Exercise task - Switch every "screenshot" in the items below to "image" and reproduce them with nothing else changed. Omit the pictures from your output.

Task input -
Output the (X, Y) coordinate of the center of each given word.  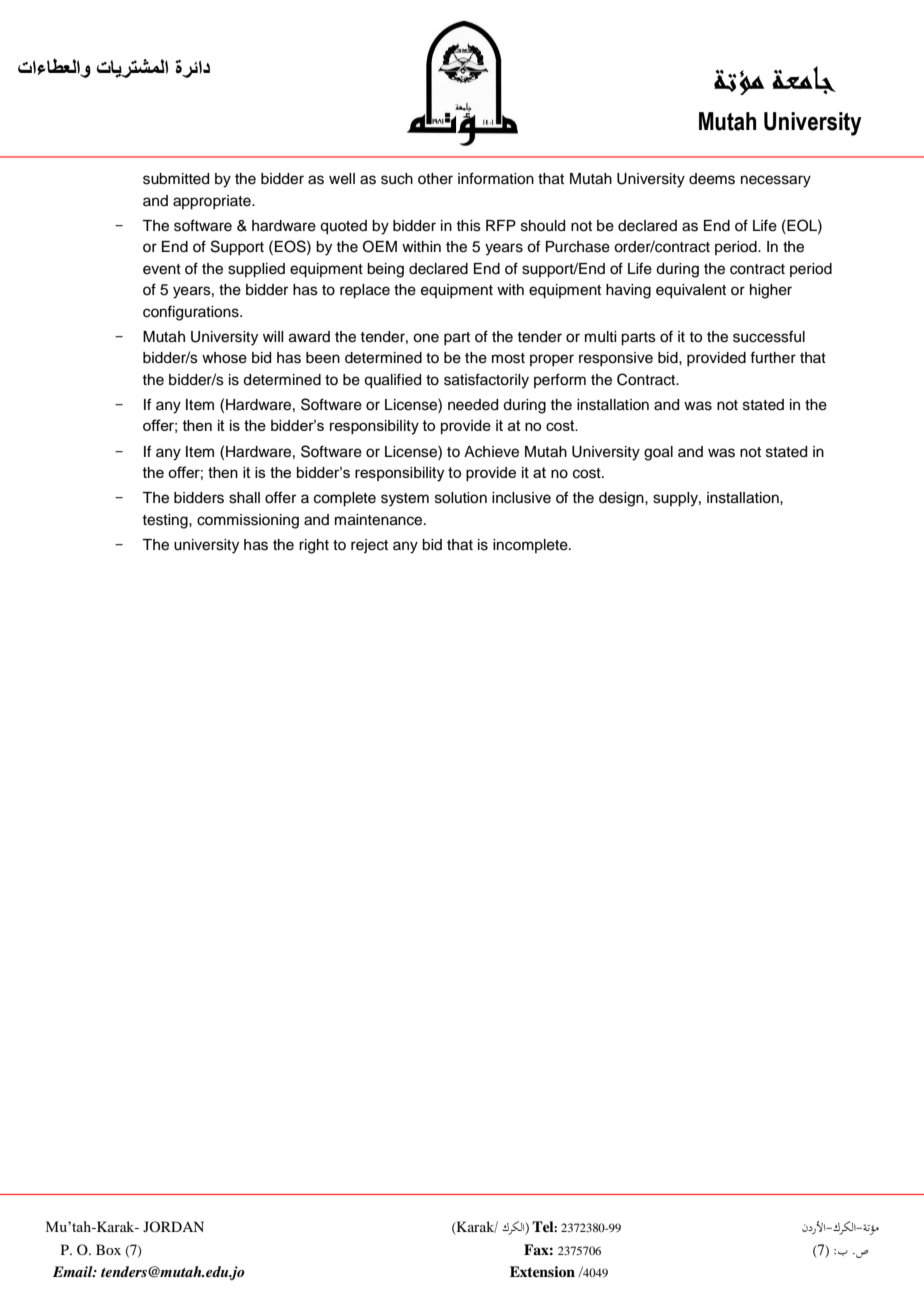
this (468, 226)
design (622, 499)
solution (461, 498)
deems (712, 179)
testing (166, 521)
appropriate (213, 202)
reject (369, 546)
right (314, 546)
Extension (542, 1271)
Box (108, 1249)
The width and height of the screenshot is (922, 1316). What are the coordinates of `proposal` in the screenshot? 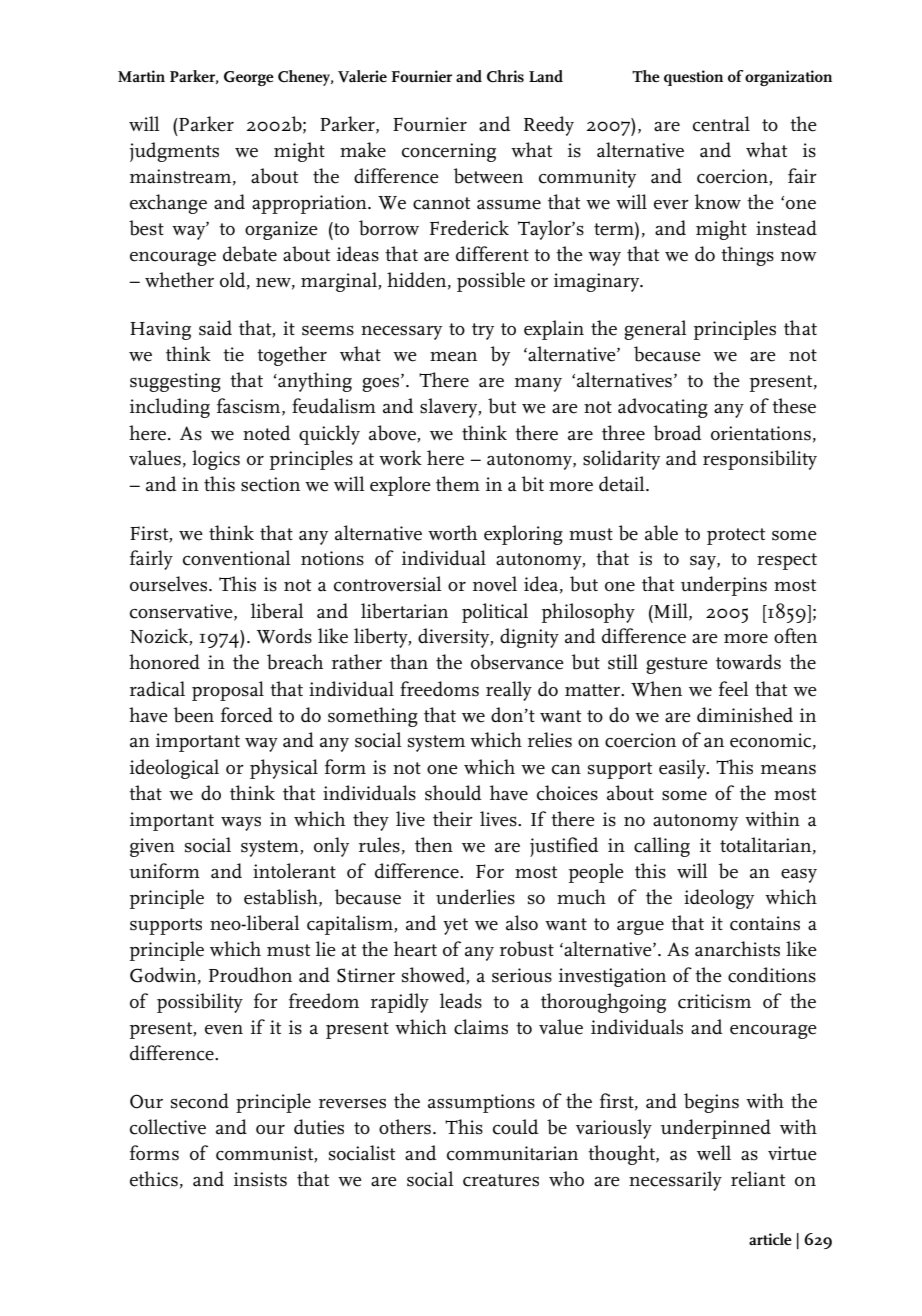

The completed task -
Output the (X, Y) coordinate of the center of each given word.  
this (468, 226)
design (622, 499)
solution (461, 498)
deems (712, 179)
testing (166, 521)
appropriate (213, 202)
reject (369, 546)
right (314, 546)
Extension (542, 1271)
Box (108, 1249)
The width and height of the image is (922, 1316). What are the coordinates of `proposal` in the image? 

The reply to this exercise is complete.